* [WORK INSTRUCTIONS] Pull out every line of the entries below that contains the string "breadcrumb". Case counts when matching.

* [INPUT RECORDS]
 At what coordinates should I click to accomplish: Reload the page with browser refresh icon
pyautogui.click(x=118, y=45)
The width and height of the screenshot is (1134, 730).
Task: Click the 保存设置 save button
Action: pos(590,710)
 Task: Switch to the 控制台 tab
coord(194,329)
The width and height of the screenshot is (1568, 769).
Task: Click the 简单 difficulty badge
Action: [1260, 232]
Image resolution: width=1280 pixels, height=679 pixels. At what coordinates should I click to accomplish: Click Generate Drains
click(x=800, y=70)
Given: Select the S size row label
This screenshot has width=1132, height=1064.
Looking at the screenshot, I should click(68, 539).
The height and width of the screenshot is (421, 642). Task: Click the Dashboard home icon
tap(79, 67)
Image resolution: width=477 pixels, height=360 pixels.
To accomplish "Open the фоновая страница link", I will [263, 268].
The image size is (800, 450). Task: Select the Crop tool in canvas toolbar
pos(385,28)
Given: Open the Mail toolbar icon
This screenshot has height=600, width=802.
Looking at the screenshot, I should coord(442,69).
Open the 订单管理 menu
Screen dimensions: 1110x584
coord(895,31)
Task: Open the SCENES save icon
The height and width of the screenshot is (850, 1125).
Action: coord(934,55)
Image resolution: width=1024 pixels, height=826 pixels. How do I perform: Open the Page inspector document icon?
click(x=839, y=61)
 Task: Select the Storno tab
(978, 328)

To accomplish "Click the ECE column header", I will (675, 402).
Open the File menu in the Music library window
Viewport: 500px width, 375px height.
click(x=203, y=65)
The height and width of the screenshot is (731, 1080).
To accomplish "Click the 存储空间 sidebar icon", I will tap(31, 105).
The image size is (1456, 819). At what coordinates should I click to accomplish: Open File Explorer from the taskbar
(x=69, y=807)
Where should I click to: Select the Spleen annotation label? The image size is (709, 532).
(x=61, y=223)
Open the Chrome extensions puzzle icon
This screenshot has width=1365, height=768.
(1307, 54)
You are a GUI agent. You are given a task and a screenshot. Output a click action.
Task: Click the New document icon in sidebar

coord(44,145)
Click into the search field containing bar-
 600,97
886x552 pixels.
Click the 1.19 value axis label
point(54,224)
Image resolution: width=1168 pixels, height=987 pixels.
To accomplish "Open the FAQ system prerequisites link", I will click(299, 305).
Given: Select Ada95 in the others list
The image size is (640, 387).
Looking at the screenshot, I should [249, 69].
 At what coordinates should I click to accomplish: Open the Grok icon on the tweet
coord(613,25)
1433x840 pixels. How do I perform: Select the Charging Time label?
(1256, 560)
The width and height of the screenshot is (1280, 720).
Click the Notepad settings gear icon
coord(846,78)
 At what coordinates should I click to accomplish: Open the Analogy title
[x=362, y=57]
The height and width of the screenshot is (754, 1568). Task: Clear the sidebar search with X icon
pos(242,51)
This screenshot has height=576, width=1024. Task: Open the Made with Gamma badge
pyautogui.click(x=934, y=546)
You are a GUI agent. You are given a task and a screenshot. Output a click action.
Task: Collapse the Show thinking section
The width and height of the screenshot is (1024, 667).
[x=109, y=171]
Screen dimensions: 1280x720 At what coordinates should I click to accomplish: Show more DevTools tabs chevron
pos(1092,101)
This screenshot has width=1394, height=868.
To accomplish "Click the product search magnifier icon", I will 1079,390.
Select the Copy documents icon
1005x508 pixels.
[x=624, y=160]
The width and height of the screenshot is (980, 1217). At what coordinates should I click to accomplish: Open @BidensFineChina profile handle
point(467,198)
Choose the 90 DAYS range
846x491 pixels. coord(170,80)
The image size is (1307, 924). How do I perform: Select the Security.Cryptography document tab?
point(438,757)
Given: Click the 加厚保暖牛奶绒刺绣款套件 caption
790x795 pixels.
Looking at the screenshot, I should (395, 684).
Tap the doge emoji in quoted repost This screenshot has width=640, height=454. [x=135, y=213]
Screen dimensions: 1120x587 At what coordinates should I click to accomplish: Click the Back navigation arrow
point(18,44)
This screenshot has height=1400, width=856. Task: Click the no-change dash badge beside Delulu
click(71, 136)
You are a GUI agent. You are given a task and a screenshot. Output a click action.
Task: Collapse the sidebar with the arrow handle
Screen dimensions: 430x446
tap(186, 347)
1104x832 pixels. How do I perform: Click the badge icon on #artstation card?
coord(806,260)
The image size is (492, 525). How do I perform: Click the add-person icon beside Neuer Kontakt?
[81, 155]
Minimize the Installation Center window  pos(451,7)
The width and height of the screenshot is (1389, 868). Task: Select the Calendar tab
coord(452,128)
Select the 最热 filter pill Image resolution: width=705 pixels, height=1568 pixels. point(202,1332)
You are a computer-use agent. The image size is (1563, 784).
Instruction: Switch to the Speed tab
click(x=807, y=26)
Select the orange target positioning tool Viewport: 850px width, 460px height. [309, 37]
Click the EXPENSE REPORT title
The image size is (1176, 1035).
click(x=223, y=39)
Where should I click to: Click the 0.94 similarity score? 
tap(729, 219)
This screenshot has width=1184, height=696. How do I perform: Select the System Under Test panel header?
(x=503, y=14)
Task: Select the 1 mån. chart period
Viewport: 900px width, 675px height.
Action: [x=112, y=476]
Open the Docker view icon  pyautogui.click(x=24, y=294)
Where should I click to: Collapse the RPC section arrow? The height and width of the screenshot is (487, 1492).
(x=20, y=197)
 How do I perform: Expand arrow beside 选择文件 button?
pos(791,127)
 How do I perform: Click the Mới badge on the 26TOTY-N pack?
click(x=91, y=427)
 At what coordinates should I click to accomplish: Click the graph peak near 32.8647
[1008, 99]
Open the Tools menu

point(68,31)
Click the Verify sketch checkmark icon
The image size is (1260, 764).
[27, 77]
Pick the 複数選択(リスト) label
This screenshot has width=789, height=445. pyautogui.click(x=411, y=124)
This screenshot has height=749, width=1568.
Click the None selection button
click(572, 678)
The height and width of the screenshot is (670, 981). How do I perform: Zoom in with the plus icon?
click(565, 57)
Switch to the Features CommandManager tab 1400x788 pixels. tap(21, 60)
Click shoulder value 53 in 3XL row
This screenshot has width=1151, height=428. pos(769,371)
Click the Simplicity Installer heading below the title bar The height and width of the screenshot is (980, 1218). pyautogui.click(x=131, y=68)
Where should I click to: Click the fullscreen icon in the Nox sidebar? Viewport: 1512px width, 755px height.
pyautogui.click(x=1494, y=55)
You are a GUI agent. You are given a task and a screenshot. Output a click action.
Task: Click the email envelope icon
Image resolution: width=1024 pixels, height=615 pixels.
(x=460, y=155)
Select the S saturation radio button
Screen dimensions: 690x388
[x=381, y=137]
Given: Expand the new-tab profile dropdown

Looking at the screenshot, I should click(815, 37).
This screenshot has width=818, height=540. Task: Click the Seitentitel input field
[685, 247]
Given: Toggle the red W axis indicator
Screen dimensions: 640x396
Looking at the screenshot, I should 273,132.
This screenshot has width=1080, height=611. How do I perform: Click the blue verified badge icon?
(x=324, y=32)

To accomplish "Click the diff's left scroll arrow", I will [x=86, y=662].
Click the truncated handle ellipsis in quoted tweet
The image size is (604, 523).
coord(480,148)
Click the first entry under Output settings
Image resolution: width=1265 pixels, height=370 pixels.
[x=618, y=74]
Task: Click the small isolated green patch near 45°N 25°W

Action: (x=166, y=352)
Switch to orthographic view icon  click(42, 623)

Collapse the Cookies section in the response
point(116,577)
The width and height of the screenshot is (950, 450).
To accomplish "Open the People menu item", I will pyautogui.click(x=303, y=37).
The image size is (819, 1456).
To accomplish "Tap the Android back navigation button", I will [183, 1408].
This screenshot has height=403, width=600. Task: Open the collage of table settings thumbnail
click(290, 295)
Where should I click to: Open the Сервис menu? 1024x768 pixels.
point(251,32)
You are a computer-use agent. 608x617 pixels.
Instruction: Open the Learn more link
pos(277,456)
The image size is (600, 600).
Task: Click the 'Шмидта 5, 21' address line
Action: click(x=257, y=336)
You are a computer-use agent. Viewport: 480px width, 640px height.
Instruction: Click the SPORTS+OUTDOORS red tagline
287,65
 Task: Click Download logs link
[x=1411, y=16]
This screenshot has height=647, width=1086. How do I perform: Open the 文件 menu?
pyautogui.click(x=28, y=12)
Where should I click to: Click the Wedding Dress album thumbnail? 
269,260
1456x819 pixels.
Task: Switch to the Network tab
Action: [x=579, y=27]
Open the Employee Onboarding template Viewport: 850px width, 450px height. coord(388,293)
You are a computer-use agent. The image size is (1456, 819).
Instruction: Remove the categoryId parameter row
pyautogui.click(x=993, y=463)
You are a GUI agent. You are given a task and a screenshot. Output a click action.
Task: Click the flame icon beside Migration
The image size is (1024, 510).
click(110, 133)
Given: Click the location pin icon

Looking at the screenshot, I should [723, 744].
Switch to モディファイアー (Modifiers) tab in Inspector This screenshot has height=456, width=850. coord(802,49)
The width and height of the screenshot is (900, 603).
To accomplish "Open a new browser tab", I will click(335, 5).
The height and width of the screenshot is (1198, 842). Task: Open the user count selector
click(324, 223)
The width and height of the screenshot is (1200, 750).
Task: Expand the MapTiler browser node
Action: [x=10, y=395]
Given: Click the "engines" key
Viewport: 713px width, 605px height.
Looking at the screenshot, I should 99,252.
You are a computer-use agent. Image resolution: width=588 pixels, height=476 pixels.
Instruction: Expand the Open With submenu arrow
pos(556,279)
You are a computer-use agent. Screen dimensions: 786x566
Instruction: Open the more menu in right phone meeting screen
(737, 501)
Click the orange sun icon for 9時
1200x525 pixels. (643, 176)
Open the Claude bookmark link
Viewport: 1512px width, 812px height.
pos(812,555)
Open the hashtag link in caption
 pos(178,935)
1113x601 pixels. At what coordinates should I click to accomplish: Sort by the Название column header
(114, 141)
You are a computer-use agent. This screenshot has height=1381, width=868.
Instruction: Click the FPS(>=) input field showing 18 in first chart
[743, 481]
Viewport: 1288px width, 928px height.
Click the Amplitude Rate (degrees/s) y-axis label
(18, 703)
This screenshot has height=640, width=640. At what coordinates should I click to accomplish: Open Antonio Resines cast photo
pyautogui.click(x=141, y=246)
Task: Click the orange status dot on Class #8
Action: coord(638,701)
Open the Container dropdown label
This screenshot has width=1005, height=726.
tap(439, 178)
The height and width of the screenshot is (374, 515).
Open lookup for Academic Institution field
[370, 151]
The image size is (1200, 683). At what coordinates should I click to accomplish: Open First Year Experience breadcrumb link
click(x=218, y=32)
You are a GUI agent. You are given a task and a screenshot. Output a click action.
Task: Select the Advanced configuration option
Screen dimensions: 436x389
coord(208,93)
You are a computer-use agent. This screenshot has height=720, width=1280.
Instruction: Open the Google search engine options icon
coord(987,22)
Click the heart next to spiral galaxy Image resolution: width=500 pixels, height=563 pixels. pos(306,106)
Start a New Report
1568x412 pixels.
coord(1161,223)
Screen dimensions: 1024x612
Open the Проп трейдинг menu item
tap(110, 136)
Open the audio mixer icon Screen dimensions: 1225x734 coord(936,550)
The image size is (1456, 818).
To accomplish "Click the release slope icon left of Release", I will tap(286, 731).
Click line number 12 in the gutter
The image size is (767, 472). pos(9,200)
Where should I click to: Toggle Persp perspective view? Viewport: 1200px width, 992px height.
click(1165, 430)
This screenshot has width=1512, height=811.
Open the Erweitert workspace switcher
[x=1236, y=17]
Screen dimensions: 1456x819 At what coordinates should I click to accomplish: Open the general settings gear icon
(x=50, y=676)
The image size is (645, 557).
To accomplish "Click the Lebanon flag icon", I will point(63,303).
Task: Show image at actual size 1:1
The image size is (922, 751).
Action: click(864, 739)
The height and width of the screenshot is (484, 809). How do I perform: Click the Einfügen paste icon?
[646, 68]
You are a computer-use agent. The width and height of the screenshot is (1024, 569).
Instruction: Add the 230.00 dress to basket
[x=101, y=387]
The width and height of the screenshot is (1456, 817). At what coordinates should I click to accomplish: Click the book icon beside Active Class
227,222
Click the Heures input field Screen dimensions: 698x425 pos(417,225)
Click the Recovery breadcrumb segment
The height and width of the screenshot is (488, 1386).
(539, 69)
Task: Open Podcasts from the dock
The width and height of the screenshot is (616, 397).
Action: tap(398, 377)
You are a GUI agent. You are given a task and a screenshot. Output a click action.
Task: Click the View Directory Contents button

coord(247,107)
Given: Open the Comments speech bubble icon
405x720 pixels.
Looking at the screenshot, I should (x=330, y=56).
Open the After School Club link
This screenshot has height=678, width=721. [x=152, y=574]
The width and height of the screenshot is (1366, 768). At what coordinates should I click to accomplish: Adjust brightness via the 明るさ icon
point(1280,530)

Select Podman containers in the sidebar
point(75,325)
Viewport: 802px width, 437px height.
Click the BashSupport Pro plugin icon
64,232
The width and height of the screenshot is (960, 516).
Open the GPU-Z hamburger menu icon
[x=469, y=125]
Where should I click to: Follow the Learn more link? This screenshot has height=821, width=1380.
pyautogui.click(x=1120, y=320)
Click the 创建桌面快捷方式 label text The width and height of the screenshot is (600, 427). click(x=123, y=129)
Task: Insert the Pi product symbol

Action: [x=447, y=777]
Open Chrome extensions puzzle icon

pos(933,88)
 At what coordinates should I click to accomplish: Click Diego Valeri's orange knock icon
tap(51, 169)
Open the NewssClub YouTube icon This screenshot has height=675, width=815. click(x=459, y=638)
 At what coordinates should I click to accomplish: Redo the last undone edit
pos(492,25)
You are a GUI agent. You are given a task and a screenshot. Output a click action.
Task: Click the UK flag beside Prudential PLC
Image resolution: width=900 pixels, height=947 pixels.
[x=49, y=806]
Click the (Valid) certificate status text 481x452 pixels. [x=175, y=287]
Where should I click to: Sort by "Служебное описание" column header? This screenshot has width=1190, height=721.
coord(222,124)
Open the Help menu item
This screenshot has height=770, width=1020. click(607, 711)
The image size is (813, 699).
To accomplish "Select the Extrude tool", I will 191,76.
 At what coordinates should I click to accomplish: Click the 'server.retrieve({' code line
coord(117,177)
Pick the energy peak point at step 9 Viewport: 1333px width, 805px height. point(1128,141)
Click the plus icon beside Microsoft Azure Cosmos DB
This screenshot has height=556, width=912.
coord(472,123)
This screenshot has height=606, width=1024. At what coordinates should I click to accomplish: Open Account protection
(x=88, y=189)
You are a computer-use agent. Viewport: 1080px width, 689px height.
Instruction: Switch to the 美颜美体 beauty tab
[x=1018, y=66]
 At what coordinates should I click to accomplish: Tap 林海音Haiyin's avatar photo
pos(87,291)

* [RESULT FOR THIS EXERCISE]
The image size is (1200, 683). At what coordinates should I click to accomplish: Open First Year Experience breadcrumb link
Click the Recovery breadcrumb segment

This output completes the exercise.